By ‘Compare’ function, we further compared the CTR-DB patient sets receiving PD1/PD-L1 blockade therapy but from different sources. There are three related CTR-DB datasets with sample size ≥10, including CTR_RNA_197 for NSCLC, CTR_RNAseq_11 for melanoma and CTR_RNAseq_179 for metastatic melanoma. By comparison, we find that drug resistance mechanism shows high heterogeneity in different patient cohorts. For example, compared to responders, the non-responsive metastatic melanoma patients in CTR_RNAseq_179 have slightly higher immune cell infiltration tendency (‘ImmuneScore’, log FC = 0.11, P-value = 0.76; CD8+ T cell, log FC = 0.99, P-value = 0.36), slightly up-regulated JAK-STAT pathway (NES = 0.9, P-value = 0.71) induced slightly higher PD-L1 expression (log FC = 0.23, P-value = 0.69), up-regulated NK cell mediated cytotoxicity pathway (NES = 1.24, P-value = 0.08) etc., suggesting that these non-responders in CTR_RNAseq_179 have an apparently different resistance mechanism from CTR_RNAseq_197 patients stated above. Indeed, due to high tumor heterogeneity, drug resistance mechanism has been found to be of high heterogeneity and complexity (57).

Biomarker validation

PD-L1 has been clinically widely used as a biomarker for identifying potential responders of anti-PD1/PD-L1 therapy (57). Here we also validated its predictive ability using transcriptomic data of CTR-DB patients. We find that for all patients receiving anti-PD1/PD-L1 therapy in CTR-DB, PD-L1 expression indeed has some predictive power (ROC AUC = 0.64, P-value = 5.33e−03, Supplementary Figure S1A). However, further by ‘biomarker validation’ function we see that only on CTR_RNAseq_197 it can effectively predict treatment response (ROC AUC = 0.78, P-value = 3.60e−03), while on both CTR_RNAseq_11 and CTR_RNAseq_179 it has little predictive power (Figure 6). This result verifies the previous knowledge that the predictive accuracy of PD-L1 expression is insufficient. PD-L1 positive patients are not always responders and negative patients are not necessarily non-responsive (57). More effective combinational biomarkers are needed.

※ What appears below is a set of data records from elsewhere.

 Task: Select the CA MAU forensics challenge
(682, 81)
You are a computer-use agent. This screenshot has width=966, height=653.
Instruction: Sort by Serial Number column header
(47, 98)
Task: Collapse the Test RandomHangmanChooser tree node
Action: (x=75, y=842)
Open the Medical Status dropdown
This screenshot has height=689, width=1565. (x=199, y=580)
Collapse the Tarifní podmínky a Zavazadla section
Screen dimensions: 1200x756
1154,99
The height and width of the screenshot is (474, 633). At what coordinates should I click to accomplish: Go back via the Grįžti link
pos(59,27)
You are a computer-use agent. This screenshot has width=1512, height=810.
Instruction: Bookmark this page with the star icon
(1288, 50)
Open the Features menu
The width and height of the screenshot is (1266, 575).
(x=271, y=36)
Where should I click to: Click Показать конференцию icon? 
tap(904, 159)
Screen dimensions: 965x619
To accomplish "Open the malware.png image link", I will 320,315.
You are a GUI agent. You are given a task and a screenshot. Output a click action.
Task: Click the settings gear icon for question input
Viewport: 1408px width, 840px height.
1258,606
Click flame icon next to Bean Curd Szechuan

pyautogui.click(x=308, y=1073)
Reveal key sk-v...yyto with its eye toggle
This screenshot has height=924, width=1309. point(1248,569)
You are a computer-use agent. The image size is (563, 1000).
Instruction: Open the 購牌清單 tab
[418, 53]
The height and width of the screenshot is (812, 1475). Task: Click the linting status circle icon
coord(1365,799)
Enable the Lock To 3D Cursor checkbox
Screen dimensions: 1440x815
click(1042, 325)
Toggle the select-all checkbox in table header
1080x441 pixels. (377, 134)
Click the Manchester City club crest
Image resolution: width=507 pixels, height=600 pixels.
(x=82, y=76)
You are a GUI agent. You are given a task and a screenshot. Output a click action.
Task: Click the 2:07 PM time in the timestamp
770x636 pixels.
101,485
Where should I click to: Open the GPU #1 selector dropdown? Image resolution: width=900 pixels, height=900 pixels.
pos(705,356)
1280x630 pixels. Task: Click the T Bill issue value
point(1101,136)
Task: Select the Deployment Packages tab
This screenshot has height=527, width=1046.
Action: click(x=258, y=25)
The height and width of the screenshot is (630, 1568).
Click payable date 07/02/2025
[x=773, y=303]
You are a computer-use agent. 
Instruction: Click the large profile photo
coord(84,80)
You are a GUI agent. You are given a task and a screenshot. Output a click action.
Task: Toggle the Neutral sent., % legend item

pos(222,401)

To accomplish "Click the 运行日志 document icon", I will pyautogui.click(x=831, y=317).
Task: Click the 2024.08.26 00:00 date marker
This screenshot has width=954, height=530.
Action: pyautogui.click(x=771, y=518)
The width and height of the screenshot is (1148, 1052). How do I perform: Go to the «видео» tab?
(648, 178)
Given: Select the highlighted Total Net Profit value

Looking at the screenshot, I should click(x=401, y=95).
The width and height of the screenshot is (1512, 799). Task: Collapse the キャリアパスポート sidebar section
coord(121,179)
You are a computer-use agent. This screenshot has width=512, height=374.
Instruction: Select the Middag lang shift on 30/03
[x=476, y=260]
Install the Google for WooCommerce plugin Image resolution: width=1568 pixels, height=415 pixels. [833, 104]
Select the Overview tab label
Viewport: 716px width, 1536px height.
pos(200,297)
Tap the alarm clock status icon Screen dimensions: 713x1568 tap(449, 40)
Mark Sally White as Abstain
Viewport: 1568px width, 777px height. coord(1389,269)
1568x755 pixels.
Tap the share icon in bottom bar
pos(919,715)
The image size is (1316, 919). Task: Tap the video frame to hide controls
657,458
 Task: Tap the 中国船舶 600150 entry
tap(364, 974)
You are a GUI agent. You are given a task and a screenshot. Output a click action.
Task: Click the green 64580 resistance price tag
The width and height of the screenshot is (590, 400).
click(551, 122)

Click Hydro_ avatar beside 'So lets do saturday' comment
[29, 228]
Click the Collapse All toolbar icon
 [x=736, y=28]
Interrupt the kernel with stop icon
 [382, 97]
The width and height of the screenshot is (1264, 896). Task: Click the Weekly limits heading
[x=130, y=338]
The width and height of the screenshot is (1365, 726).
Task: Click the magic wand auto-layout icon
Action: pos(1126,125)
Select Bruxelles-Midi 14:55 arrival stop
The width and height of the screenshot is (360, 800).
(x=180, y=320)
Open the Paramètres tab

In summary, this use case shows the power of CTR-DB on generating and validating hypotheses on drug resistance mechanism, discovering sensitizing drugs, biomarker validation, and resistance mechanism heterogeneity exploration.

DISCUSSION

To date, only some cancer patients can benefit from drug treatment due to cancer heterogeneity. Drug resistance of cancer patients is one of the most important and challenging problems in the era of precision medicine (65). Rapidly accumulated patient-derived clinical transcriptomes with cancer drug response bring unprecedented opportunities for studying this issue, and moreover their integration and reuse may provide new insights. However, there is still no database systematically collecting and helping integrate and reuse these data. Therefore, we have developed CTR-DB. CTR-DB, as the first database for patient-derived gene expression signatures correlated with cancer drug response, has several advantages: (i) comprehensive patient-derived clinical transcriptomes with cancer drug response, covering abundant drugs and cancer types; (ii) uniformly re-processed transcriptomic data; (iii) manually-curated and standardized drug response information; (iv) multiple data analysis functions for a single dataset, multiple-dataset combination and comparison, and biomarker validation function to facilitate data mining, integration, and reuse; (v) and the user-friendly and interactive interface. All of these features enable CTR-DB to be a valuable resource, satisfying multiple needs from both basic and clinical cancer researchers.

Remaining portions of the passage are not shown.